Actually, it turns out that, especially if the dimensionality of the space is greater than one, the foregoing procedure not only provides one metrization, but many. Indeed, this lack of uniqueness is what makes the procedure exceedingly difficult. Only by imposing some additional conditions that result in the existence of a unique solution, does the problem become tractable.

We choose to impose the additional condition that the resulting metric space be a Euclidean geometry with a rectangular coordinate system.

Even this always does not yield uniqueness, but we will show the additional restriction that will guarantee uniqueness after the necessary language is developed. Since all metrizations of a given metrizable topology are isomorphic, in the quotient class the orthogonal Euclidean geometry serves the purpose of being a convenient representative of the unique element resulting from a given metrizable topology.

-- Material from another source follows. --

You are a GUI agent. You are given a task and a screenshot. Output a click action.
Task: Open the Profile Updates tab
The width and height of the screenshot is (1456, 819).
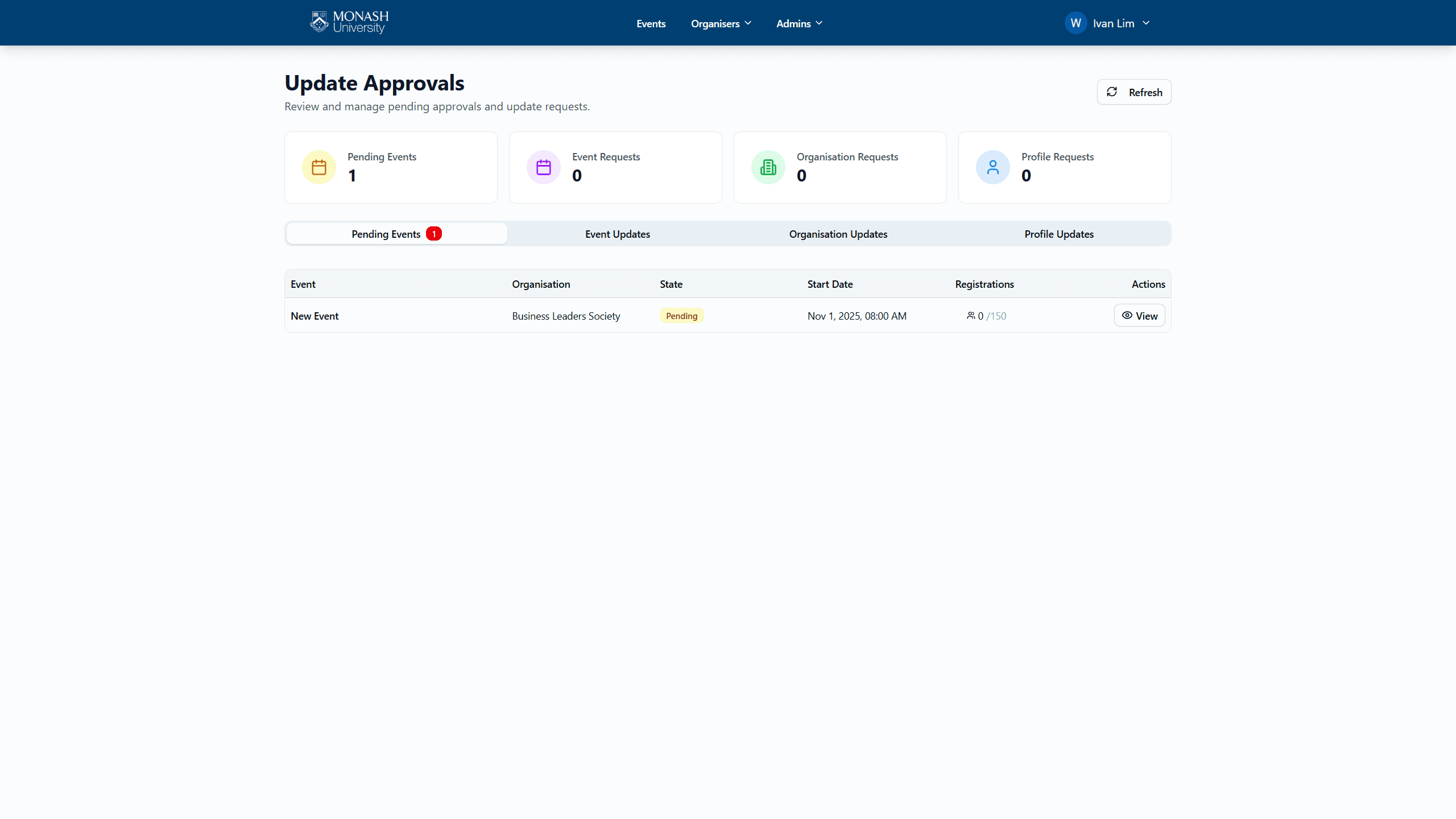coord(1058,234)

Furthermore, the same comment applies to the use of a Gaussian distribution as the probability distribution on this orthogonal Euclidean geometry. Namely, the random Gaussian distribution on an orthogonal Euclidean geometry is a convenient representative member of the equivalence class which maps into one element (stochastic space) of the quotient class.

Information Theory

Now, we will show that Information Theory provides the language necessary to describe the metrization procedure in detail.

It is possible to introduce Information Theory axiomatically by a suitable generalization of the axioms[16] in Feinstein.[17] But to simplify the discussion here, we will use the less elegant but equivalent method of defining certain definite integrals. The probability density distribution p is defined from the cumulative probability distribution P by

P(X′) = ∫X′measurable ⊂ X p(x)dx.(1)

Then the information rate H is defined as

H(X) = -∫ₓp(x) ln κ p(x)dx(2)